Su bebé padece una rara enfermedad y el medicamento no se podía conseguir en China, así que comenzó a fabricarlo él mismo.

AGENCIAS.- Su hijo tiene pocas posibilidades de vivir más allá de los tres años, pero para brindarle un tratamiento que no se encuentra en China, su padre hace todo lo posible, incluso instalar un laboratorio farmacéutico en un apartamento.

No es químico, apenas finalizó el bachillerato y solamente habla chino. Esto no impidió a Xu Wei comenzar repentinamente la carrera como técnico de laboratorio y desarrollar un tratamiento partiendo de documentación que encontró en inglés por Internet.
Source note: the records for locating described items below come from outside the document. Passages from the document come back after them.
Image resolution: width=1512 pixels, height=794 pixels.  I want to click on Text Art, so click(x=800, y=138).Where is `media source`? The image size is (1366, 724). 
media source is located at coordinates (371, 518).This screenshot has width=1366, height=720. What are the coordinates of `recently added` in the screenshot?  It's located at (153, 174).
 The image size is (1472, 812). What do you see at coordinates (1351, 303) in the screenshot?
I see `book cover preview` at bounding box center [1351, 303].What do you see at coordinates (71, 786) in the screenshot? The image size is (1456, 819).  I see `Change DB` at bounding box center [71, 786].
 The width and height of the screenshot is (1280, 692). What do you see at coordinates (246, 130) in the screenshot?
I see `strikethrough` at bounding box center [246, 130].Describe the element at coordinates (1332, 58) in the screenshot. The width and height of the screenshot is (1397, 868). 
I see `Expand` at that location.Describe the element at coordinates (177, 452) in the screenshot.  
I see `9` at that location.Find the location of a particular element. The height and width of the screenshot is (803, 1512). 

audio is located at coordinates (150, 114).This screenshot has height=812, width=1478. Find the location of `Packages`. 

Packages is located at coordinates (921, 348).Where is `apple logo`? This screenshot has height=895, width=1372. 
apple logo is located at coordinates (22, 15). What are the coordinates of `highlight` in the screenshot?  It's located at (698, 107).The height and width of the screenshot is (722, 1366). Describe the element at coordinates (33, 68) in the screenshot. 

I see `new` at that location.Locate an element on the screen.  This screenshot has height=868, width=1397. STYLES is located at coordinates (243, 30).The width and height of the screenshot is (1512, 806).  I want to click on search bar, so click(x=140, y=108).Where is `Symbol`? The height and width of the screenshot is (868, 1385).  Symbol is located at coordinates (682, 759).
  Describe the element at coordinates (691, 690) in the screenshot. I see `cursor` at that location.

“Realmente no tuve tiempo para pensarlo si hacerlo o no. Solo tenía que realizarlo”, confía este treintañero en su laboratorio instalado en un apartamento de un alto edificio en Kunming, gran ciudad del suroeste de China.

padre chino que hizo un laboratorio en casa para salvar a su hijo

Xu Wei vierte nitrógeno líquido en el laboratorio de su casa en Kunming. (Foto: Jade GAO / AFP)

Un laboratorio para salvar a su hijo

En brazos de su padre, el bebé sonríe mientras le acaricia la nariz, pero no puede moverse solo y tampoco habla. Padece la enfermedad de Menkes, una patología neurodegenerativa y letal debida a mutaciones génicas de la enzima ATP-7A. La rara enfermedad afecta solo a uno de cada 100,000 recién nacidos.

“Aunque no pueda moverse ni hablar, tiene corazón y emociones”, afirma Xu Wei.

Para ralentizar los síntomas solo hay un fármaco: histidinato de cobre, que no se encuentra en China y otros países.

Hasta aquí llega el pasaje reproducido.